Stored data:
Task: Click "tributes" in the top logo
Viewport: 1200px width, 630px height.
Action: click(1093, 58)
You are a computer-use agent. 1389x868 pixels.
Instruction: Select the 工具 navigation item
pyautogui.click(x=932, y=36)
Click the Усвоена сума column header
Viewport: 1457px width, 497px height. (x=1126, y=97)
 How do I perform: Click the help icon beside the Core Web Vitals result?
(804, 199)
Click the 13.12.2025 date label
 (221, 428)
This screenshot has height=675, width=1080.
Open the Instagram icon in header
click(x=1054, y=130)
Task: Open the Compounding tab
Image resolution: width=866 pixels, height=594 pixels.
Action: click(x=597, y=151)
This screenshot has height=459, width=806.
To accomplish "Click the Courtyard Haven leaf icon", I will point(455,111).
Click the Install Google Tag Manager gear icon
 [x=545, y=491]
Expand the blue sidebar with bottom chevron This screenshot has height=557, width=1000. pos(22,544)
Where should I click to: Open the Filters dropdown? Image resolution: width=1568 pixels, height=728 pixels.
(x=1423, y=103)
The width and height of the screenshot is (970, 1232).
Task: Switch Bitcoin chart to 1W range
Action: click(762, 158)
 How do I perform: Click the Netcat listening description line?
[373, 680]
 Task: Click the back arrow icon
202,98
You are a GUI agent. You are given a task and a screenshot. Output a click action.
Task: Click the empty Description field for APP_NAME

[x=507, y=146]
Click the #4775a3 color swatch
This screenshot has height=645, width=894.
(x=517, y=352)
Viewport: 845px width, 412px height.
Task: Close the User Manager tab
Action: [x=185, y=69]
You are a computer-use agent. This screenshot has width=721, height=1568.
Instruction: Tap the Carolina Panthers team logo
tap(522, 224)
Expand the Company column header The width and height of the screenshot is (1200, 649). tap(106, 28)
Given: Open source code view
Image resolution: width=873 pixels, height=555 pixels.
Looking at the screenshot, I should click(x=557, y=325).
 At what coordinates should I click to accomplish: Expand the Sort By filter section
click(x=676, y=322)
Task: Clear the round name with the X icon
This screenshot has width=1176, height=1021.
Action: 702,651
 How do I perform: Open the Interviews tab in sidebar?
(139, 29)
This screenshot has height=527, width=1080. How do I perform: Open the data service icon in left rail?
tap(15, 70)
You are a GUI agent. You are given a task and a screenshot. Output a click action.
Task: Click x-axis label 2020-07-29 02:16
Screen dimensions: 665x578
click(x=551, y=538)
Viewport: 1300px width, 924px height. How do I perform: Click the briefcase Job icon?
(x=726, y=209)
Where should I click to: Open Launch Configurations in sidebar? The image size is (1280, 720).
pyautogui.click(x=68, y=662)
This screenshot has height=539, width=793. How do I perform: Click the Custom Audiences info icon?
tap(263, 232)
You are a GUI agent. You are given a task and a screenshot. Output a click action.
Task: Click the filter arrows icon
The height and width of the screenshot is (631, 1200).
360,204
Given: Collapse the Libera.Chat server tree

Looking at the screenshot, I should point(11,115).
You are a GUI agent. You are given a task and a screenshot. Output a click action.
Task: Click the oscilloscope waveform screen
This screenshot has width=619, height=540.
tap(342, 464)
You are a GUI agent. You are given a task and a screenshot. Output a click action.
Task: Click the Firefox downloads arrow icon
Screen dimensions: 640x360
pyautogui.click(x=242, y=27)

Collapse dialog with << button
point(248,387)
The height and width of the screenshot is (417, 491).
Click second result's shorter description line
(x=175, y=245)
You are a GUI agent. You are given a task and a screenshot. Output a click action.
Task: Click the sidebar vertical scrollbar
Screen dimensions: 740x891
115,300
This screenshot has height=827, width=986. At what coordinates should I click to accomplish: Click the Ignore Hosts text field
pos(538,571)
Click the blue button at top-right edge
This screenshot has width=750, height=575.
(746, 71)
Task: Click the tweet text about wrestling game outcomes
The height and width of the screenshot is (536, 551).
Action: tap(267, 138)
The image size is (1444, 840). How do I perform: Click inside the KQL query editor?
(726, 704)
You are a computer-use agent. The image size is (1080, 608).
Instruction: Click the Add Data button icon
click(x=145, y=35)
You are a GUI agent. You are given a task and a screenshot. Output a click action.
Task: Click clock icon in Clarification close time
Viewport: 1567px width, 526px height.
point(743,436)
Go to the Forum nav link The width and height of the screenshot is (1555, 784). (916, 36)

What you have to do: Every line from the one containing "Click second result's" through the last line above should be retyped exactly; no other lines are wanted.

Output of the task:
Click second result's shorter description line
(x=175, y=245)
You are a GUI agent. You are given a task and a screenshot. Output a click action.
Task: Click the sidebar vertical scrollbar
Screen dimensions: 740x891
115,300
This screenshot has height=827, width=986. At what coordinates should I click to accomplish: Click the Ignore Hosts text field
pos(538,571)
Click the blue button at top-right edge
This screenshot has width=750, height=575.
(746, 71)
Task: Click the tweet text about wrestling game outcomes
The height and width of the screenshot is (536, 551).
Action: tap(267, 138)
The image size is (1444, 840). How do I perform: Click inside the KQL query editor?
(726, 704)
You are a computer-use agent. The image size is (1080, 608).
Instruction: Click the Add Data button icon
click(x=145, y=35)
You are a GUI agent. You are given a task and a screenshot. Output a click action.
Task: Click clock icon in Clarification close time
Viewport: 1567px width, 526px height.
point(743,436)
Go to the Forum nav link The width and height of the screenshot is (1555, 784). (916, 36)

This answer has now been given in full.